El realizador Paul McGuigan, alejado de la libertad creativa de la cuestionable Victor Frankenstein (2015), agrega al complaciente drama de receta un tributo a la figura de Grahame, exaltando de manera breve su exitosa carrera en los años dorados del Star System estadounidense, la distancia manejada con sus hijos, su urgencia por rescatar su carrera y la dificultad que tuvo con su salud, en específico, el cáncer que terminó con la vida de la actriz.    

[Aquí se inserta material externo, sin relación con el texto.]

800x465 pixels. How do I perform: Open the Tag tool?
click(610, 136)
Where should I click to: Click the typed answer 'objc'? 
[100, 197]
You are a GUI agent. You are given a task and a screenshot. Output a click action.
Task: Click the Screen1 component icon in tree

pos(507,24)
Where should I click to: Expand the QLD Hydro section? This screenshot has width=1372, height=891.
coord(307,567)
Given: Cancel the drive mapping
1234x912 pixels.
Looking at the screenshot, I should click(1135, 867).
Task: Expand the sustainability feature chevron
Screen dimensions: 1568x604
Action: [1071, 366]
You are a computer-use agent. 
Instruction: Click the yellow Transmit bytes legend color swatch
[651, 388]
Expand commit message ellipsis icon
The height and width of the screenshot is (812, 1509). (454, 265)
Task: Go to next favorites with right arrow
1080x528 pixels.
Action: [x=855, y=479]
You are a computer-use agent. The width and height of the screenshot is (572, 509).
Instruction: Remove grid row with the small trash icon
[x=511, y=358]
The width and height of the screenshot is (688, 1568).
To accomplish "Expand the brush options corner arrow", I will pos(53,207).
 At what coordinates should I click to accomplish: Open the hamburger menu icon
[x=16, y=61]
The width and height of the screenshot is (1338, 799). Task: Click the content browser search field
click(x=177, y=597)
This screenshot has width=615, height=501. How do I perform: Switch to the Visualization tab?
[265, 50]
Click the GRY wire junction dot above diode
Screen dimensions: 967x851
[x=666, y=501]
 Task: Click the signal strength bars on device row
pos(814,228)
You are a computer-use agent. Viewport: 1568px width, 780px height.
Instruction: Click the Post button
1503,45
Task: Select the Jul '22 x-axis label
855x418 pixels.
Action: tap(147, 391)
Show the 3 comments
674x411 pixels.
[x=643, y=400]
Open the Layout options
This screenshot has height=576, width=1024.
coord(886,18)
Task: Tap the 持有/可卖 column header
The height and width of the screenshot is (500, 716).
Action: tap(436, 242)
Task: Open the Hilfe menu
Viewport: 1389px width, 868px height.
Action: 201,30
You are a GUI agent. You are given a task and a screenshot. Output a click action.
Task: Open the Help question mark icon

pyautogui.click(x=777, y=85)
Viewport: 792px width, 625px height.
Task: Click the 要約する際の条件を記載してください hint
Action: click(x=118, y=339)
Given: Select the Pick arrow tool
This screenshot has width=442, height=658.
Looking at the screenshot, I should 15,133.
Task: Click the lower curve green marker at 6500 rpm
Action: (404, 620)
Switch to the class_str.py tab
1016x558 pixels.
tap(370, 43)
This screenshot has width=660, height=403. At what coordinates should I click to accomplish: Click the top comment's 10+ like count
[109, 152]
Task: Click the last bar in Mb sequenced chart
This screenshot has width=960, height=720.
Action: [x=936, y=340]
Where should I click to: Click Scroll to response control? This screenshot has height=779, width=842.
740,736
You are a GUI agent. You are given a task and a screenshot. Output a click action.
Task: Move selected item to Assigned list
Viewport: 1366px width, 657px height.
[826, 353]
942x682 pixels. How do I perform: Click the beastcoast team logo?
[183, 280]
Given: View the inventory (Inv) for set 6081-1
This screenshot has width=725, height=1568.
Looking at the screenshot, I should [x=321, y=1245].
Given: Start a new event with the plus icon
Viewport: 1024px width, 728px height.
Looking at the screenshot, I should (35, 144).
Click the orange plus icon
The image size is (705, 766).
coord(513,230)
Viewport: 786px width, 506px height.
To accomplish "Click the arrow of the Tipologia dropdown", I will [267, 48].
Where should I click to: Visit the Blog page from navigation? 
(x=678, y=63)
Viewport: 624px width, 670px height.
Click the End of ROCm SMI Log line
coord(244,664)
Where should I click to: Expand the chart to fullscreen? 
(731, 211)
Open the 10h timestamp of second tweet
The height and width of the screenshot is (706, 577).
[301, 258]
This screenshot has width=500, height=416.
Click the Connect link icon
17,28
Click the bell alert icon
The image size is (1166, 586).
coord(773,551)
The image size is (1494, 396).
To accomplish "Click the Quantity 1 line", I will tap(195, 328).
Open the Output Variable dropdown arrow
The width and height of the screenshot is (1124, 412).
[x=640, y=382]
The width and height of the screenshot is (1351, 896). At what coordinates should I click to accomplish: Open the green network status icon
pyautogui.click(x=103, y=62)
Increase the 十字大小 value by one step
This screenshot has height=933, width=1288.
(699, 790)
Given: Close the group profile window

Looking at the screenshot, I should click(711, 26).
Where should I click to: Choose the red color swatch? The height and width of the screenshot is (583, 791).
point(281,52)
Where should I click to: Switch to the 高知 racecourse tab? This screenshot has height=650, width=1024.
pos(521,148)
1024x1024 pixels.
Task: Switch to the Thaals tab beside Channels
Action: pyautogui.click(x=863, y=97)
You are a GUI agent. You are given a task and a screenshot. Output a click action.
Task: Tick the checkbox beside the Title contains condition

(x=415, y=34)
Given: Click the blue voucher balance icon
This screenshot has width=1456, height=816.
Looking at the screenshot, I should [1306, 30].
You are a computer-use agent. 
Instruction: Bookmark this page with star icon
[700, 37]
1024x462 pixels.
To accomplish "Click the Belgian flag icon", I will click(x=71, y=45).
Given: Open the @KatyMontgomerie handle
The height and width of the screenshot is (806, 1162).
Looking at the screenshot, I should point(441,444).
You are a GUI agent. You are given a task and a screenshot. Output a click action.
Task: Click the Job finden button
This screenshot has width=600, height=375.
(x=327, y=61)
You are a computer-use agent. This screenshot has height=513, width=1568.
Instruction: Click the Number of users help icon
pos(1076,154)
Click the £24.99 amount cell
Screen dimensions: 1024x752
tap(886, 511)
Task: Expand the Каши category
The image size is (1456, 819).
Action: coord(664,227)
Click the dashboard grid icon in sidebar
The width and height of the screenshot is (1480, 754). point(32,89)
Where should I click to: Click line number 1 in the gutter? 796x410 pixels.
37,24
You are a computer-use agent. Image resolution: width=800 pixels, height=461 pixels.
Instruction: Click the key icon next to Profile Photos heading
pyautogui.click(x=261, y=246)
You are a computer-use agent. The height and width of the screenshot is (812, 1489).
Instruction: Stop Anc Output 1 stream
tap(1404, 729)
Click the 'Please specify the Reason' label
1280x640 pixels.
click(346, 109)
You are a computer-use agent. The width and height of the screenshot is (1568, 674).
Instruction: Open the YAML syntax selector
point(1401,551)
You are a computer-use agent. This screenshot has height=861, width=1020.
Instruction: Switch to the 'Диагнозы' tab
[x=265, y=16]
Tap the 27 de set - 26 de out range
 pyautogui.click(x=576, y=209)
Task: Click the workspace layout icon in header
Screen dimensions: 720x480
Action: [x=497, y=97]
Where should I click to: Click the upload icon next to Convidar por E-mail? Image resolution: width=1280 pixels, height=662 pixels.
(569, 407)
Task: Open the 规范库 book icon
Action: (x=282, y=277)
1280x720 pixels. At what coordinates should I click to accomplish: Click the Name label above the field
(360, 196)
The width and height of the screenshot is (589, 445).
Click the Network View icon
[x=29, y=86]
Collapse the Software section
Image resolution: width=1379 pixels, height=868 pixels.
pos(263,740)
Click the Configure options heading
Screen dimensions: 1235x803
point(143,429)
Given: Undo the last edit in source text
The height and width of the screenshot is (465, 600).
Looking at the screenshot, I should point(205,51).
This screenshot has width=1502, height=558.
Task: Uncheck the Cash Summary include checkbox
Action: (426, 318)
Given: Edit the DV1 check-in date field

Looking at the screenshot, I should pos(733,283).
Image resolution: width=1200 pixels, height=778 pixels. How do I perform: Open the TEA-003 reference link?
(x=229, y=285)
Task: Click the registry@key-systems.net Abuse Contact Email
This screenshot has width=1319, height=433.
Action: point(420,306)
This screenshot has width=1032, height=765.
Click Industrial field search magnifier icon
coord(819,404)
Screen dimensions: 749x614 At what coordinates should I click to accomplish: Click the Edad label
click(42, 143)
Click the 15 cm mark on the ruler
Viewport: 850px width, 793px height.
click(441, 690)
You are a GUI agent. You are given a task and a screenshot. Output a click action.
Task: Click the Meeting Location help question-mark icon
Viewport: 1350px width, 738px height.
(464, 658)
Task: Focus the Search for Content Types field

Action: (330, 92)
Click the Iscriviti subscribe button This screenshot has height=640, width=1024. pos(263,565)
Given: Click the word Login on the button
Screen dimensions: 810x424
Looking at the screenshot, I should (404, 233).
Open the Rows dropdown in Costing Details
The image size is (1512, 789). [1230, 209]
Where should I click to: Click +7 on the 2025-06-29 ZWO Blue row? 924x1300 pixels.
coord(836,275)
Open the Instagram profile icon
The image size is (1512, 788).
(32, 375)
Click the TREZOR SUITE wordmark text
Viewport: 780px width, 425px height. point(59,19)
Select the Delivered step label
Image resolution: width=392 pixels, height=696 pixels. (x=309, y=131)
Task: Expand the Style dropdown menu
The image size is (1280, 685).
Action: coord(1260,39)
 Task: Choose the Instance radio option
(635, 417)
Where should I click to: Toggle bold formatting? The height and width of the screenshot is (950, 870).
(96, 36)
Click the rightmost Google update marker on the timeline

Basada en las memorias del propio Turner, el relato se apoya de una estructura convencional que oscila entre el presente y el pasado de la relación romántica retratada. Turner y Grahame (una destacada Annette Bening)  complementan sus respectivas necesidades para sentir felicidad, séase con la experiencia en el negocio hollywoodense de ella y la juventud de él, mostrando la importancia de su conexión emocional con la ubicuidad de los recuerdos que paralelizan sus estados anímicos, como la felicidad en las playas de California y la tristeza de la lluvia de Liverpool, vinculadas con la ventana de la casa de Turner. Así, la perspectiva de los amantes, con Bening y Jamie Bell desplegando una interesante química, realzan los altibajos de su particular romance, entrelazando una notoria nostalgia hacia su compartido pasado, una melancolía provocada por la distancia, las decisiones y la inevitabilidad que representa la muerte y la incapacidad de actuar para evitarla.   

Hollywood huye muchas veces del precepto que conlleva la vejez en sus artistas, pero el clasicismo y la añoranza por el pasado cada vez gozan más de un interés colectivo por retratarlo, imitarlo o resucitarlo y la dulzura de Las estrellas de cine nunca mueren quizás no cuente con mucha profundidad y sea un tanto benevolente con la memoria retratada, pero entretiene, proyectando un elegante drama que asemeja un poco a las historias de amor de la época dorada cinematográfica.